I was really under the gun when I was trying to finish up my GeForce GTX 970 and 980 review. As a result, I wasn't able to track down the cause of an interesting anomaly in my test results. Have a look at the theoretical peak pixel fill rate of the GTX 970 and 980 reference cards (along with the Asus Strix 970 card we tested) based on the GPU's active ROP count and clock speed:
|GeForce GTX 970||75||123/123||3.9||4.7||224|
|Asus Strix GTX 970||80||130/130||4.2||5.0||224|
|GeForce GTX 980||78||156/156||5.0||4.9||224|
On paper, the GTX 970 ought to be nearly as fast on this front as the 980—and the Asus Strix card ought to be a smidgen faster. The 3DMark color fill test we use has evidently been limited by memory bandwidth at times in the past, but that shouldn't be an issue since all three cards in question have the exact same memory config.
Look at what happened, however, when I ran that synthetic fill rate test:
Despite having superior or equal numbers on paper, the Asus Strix 970 couldn't come close to matching the GTX 980's delivered pixel throughput. I promptly raised an eyebrow upon seeing these results, but I didn't have time to investigate the issue any further.
Then, last week, an email hit my inbox from Damien Triolet at Hardware.fr, one of the best GPU reviewers in the business. He offered a clear and concise explanation for these results—and in the process, he politely pointed out why our numbers for GPU fill rates have essentially been wrong for a while. Damien graciously agreed to let me publish his explanation:
For a while, I've thought I should drop you an email about some pixel fillrate numbers you use in the peak rates tables for GPUs. Actually, most people got those numbers wrong as Nvidia is not crystal clear about those kind of details unless you ask very specifically.
The pixel fillrate can be linked to the number of ROPs for some GPUs, but it’s been limited elsewhere for years for many Nvidia GPUs. Basically there are 3 levels that might have a say at what the peak fillrate is :
- The number of rasterizers
- The number of SMs
- The number of ROPs
On both Kepler and Maxwell each SM appears to use a 128-bit datapath to transfer pixels color data to the ROPs. Those appears to be converted from FP32 to the actual pixel format before being transferred to the ROPs. With classic INT8 rendering (32-bit per pixel) it means each SM has a throughput of 4 pixels/clock. With HDR FP16 (64-bit per pixel), each SM has a throughput of 2 pixels/clock.

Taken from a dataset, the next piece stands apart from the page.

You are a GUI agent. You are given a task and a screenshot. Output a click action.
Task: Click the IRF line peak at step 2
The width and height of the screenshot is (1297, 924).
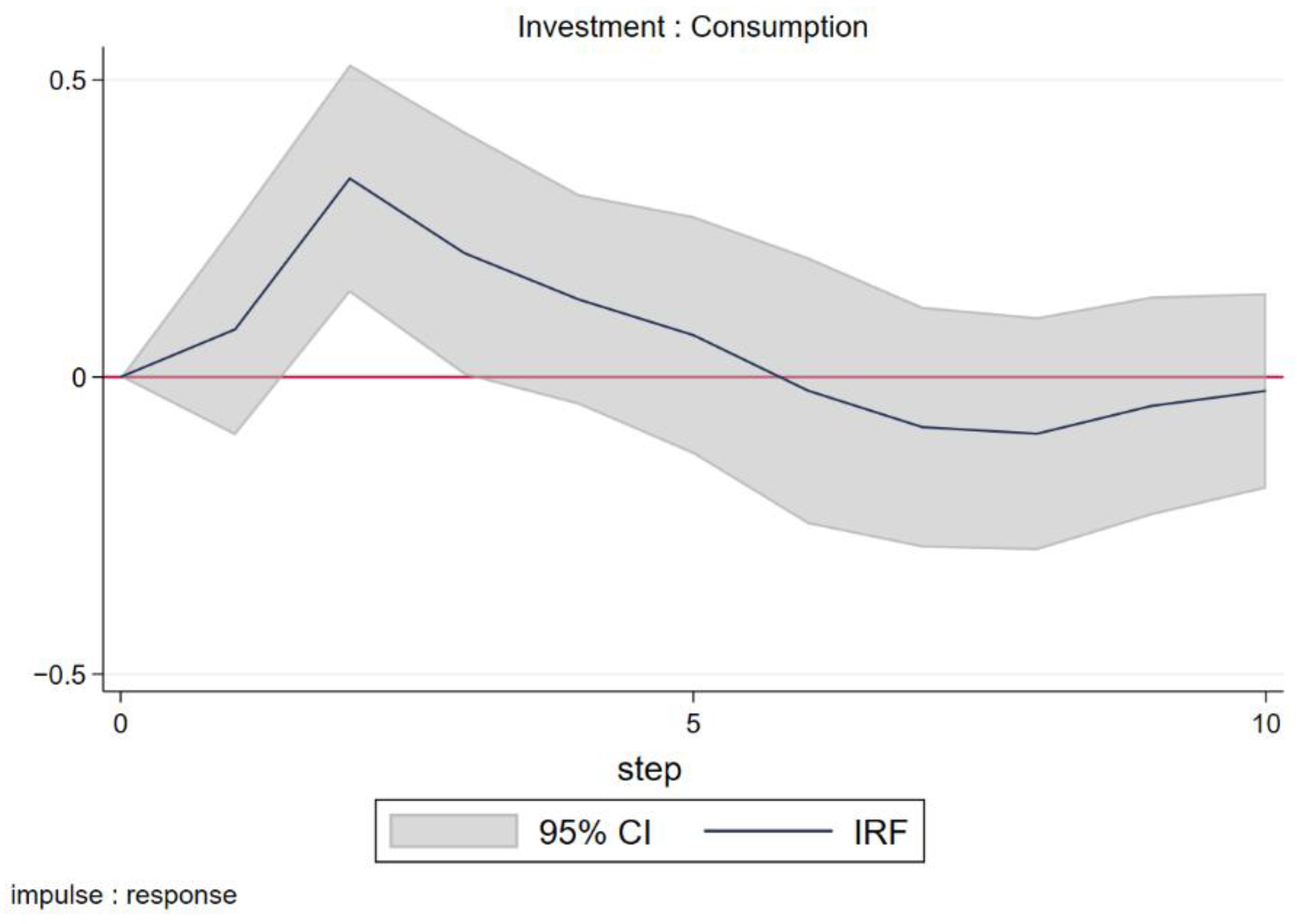click(350, 178)
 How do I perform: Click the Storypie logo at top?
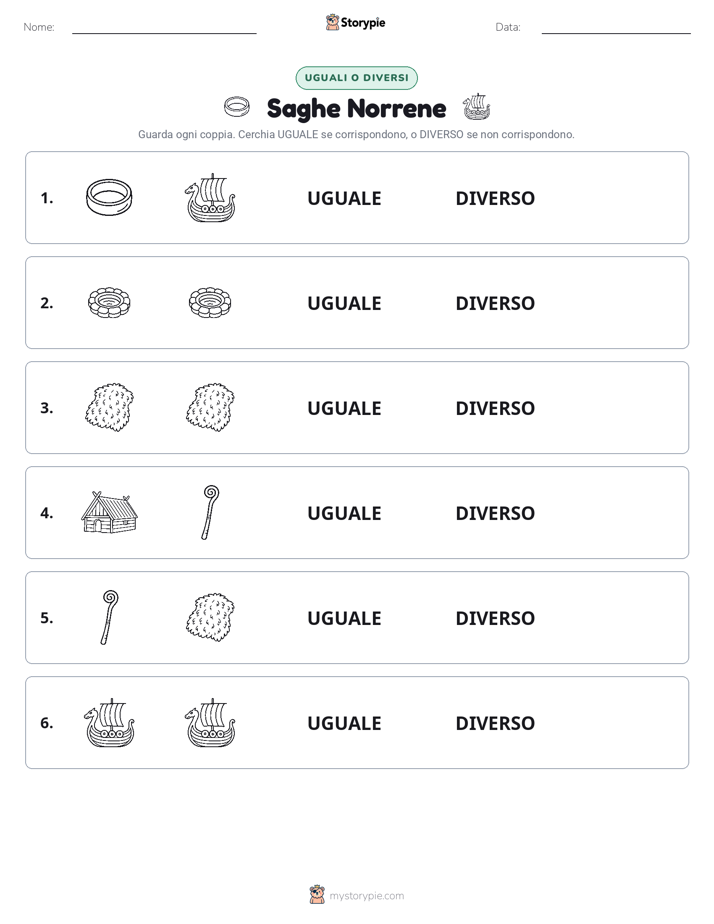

On Kepler each rasterizer can output up to 8 pixels/clock. With Maxwell, the rate goes up to 16 pixels/clock (at least with the currently released Maxwell GPUs).
So the actual pixels/cycle peak rate when you look at all the limits (rasterizers/SMs/ROPs) would be :
GTX 750 : 16/16/16
GTX 750 Ti : 16/20/16
GTX 760 : 32/24/32 or 24/24/32 (as there are 2 die configuration options)
GTX 770 : 32/32/32
GTX 780 : 40/48/48 or 32/48/48 (as there are 2 die configuration options)
GTX 780 Ti : 40/60/48
GTX 970 : 64/52/64
GTX 980 : 64/64/64
Extra ROPs are still useful to get better efficiency with MSAA and so. But they don’t participate in the peak pixel fillrate.
That’s in part what explains the significant fillrate delta between the GTX 980 and the GTX 970 (as you measured it in 3DMark Vantage). There is another reason which seem to be that unevenly configured GPCs are less efficient with huge triangles splitting (as it’s usually the case with fillrate tests).
So the GTX 970's peak potential pixel fill rate isn't as high as the GTX 980's, in spite of the fact that they share the same ROP count, because the key limitation resides elsewhere. When Nvidia hobbles the GTX 970 by disabling SMs, the effective pixel fill rate suffers.
That means, among other things, that I need to build a much more complicated spreadsheet for figuring these things out. It also means paying extra for a GTX 980 could be the smart move if you plan to use that graphics card to drive a 4K display—or to use DSR at a 4X factor like we recently explored. That said, the GTX 970 is still exceptionally capable, especially given the clock speed leeway the GM204 GPU appears to offer.
Thanks to Damien for enlightening us—and for solving a puzzle in our results that I hadn't yet had time to investigate.